An emblematic case of application of Benford’s law is that of Enronthe multinational energy companycollapsed in 2001 due to a massive accounting scam. For years, the company inflated profits and hid debts, rigging its balance sheets to appear more solid than it was. Once the scam was discovered, Nigrini applied Benford’s law to the company’s financial data and found obvious deviations, especially in the revenue reports. Unfortunately, the analysis came too late: if it had been used earlier, it could have triggered controls well before the disaster.
However, one fundamental point needs to be clarified: Benford’s law is not infallible and is not applicable in all contexts. The fact that a data set does not comply with this does not automatically mean that it has been falsified. Likewise, not all scams alter the figures in a way that violates the law. This is a preliminary tool, an indicator of possible anomaly. If the data deviates too much from the expected pattern, it is worth investigating further, but it is not, on its own, sufficient evidence in court.
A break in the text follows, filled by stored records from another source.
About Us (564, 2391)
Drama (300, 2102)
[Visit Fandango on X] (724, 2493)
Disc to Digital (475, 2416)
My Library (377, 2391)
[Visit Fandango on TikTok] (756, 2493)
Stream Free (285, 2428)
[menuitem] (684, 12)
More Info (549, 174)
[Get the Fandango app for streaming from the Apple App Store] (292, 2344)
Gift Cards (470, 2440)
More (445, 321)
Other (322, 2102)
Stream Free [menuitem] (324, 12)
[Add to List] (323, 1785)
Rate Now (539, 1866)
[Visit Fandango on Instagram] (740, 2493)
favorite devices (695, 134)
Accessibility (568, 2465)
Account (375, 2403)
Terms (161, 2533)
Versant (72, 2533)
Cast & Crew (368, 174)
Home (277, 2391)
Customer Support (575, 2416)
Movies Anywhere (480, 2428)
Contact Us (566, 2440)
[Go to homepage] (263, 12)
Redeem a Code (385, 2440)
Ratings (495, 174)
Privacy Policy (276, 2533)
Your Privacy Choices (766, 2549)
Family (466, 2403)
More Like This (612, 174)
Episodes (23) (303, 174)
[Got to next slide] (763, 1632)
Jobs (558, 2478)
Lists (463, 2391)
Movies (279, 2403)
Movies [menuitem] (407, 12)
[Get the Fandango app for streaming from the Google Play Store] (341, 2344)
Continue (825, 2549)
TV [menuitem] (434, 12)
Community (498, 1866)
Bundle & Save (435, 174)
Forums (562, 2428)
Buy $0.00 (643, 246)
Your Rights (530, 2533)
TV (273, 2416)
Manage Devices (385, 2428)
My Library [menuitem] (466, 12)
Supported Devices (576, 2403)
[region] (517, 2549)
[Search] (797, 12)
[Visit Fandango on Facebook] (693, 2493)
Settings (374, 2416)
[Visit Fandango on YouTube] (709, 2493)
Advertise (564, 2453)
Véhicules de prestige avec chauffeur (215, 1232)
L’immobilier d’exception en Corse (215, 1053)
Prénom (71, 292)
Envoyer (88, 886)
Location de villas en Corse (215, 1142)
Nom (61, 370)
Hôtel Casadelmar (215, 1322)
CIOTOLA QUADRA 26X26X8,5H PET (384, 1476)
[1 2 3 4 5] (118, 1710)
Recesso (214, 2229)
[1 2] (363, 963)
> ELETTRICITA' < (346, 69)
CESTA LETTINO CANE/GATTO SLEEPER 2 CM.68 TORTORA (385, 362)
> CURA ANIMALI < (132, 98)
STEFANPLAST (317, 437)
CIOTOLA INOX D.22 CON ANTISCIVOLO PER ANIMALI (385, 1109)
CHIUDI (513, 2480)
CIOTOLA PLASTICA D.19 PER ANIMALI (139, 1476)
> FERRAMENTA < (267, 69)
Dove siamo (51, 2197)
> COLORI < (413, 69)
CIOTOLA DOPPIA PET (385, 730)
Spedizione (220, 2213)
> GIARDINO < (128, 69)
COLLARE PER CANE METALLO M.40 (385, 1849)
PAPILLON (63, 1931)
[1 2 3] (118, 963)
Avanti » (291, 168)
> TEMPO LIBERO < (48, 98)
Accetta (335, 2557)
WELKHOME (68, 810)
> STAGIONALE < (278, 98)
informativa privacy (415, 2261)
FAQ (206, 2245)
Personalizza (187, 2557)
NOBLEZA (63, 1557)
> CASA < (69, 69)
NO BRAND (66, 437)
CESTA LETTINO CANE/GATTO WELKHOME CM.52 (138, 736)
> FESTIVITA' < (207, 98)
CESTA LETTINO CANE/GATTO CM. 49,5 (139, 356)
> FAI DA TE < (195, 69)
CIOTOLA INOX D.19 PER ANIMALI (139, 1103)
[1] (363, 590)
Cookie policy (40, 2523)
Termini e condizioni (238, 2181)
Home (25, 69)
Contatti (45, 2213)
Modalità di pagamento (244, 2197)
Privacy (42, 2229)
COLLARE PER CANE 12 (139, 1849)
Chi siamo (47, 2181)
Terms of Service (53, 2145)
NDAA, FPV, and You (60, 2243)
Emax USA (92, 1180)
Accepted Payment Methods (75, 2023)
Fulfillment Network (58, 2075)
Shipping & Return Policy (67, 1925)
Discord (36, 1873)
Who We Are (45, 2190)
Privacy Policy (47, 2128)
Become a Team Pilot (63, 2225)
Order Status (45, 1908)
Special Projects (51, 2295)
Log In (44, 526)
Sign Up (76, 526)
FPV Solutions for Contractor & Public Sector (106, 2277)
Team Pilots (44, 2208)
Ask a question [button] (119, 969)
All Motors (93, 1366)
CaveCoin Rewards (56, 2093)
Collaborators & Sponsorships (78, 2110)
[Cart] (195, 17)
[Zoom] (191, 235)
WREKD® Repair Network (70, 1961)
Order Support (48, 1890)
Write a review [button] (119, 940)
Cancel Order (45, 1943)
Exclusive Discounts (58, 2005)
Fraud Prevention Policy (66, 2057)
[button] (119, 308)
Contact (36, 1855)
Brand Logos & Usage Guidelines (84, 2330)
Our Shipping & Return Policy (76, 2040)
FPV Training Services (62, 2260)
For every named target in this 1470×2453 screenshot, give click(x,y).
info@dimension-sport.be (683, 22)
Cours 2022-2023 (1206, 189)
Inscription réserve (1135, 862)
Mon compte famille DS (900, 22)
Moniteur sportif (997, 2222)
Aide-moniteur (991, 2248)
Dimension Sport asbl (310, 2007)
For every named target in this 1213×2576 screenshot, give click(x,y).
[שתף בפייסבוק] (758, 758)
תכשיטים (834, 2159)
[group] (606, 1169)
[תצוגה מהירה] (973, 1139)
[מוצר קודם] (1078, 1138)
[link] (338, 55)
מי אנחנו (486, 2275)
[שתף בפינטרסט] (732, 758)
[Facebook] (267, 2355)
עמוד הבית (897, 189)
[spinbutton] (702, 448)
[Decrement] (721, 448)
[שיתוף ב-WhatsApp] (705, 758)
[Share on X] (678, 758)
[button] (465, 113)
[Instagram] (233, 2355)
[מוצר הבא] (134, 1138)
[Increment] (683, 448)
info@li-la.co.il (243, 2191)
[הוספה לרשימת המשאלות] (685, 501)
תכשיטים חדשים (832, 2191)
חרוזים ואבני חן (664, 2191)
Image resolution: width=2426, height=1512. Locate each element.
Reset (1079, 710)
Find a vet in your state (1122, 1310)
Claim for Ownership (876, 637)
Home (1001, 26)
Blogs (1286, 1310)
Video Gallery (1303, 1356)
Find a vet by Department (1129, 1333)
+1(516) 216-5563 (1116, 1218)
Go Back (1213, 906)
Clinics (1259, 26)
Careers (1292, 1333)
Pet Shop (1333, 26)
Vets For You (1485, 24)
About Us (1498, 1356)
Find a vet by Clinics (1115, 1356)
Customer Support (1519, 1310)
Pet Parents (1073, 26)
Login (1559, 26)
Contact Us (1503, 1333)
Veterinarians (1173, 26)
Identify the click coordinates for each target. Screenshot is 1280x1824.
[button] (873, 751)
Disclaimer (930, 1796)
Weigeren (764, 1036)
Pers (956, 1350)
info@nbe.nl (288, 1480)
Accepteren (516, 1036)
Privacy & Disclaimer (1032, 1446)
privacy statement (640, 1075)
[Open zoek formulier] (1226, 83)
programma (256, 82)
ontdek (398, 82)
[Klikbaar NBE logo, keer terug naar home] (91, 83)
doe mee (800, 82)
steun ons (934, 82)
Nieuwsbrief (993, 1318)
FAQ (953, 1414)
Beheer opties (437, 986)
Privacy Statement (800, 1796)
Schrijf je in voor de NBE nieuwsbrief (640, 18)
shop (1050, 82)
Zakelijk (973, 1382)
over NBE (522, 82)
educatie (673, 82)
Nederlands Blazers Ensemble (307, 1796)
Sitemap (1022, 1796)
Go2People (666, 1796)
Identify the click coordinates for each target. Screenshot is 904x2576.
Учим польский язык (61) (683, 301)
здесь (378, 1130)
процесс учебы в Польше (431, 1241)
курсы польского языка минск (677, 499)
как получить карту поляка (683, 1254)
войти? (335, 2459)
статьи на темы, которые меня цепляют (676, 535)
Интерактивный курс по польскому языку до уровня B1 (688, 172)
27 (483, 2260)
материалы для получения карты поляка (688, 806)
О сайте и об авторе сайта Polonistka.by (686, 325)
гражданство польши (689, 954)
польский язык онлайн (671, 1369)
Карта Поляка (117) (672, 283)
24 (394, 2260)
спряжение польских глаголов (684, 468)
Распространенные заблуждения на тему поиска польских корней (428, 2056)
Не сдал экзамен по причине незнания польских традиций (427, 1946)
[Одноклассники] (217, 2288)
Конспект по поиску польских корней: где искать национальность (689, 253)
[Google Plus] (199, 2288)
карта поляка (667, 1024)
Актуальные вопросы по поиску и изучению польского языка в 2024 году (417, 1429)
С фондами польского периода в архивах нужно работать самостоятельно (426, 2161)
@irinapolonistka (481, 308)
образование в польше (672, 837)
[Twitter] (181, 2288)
Some cases where Benford distribution doesn’t work
Benford’s law does not apply to all real data collections. Let’s think, for example, about theadult height expressed in centimeters: almost all of them exceed one metre, so the values almost always start with 1. Nobody is three meters tall, and very few exceed two. In this case, the distribution of the first digits is unbalanced, e it does not reflect Benford’s law.
The same goes for the shoe size: the numbers are concentrated in a narrow range, between 20 and 50. Here too, the initial figures are not distributed according to the percentages required by law.
In general, Benford works best when data they cover several orders of magnitude – for example, values that range from a few tens to hundreds of thousands uniformly, as happens in company balance sheets. The wider the range of orders of magnitude covered by the data, the more likely it is that the law applies accurately.